Introduction
First of all you need to understand the data before start. Several considerations should be taken into account before the data analysis begin depending on the sequencing technology, library preparation/chemistry, and amplicon region chosen. This tutorial has the purpose to preprocess/filter, assign taxonomy, and explore diversity patterns of 16S rRNA amplicon sequencing data from Illumina MiSeq with the new version of QIIME - QIIME2. In addition, we wil use the 16S taxonomic profiles to predict metagenomic content with PICRUSt. To this end, we will carry out this tutorial with few samples (n=3) from the large campaign of Ocean Sampling Day 2014 (henceforward OSD14).

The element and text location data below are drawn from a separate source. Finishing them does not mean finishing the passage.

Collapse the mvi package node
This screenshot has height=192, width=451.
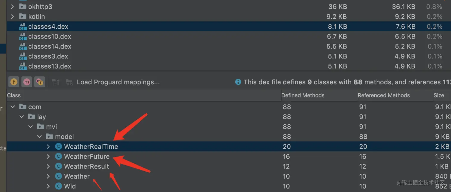pos(30,127)
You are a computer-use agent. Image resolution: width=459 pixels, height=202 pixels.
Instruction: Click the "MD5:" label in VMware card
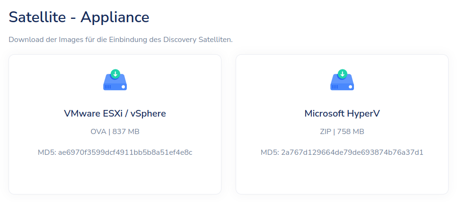click(47, 152)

Processing sequence reads into comprehensive biological information consists in decreasing the level of complexity from these large datasets using high performance algorithms integrated in bioinformatics pipelines. The following steps are often neccessary to carry out (not necessarily by this order):
- demultiplex the raw amplicon libraries into samples based on barcodes/indexes sequences;
- join paired-end reads (only for Illumina);
- filter the reads based on quality (Phred) scores, length, homopolymers, etc;
- align reads for further quality control (optional);
- merge equal/unique sequences (100%) - aka dereplication;
- detect and remove artificial sequences with multi parent origin produced during PCR amplification - aka chimeras;
cluster unique sequences into operational taxonomic units (OTUs) based on user-defined threshold;
- new algorithms/pipelines such as DADA2 and Deblur offer an alternative to the steps 2-7 and 3-7, respectively. Basically, DADA2 tries to eliminate any sequencing error based on Poisson probabilist distribution of each partition (unique reads), and Deblur removes this sequencing error through error profiles and Hamming distance between two sequences. Then, both remove chimeras. Unlike the above mentioned, the sequences are not clustered into OTUs, but instead kept as exact sequences. Therefore, these ‘exact sequences’ (aka ‘amplicon sequence variants’ (henceforward ASVs) or ‘sub-OTUs’) could diverge as little as 1 nucleotide. Please, for more details have a look into the papers (above links) and the respective tutorials/source codes: DADA2 and Deblur. In addition, read the paper of Thompson et al., 2017 to understand better the differences between OTUs-ASVs and their implications.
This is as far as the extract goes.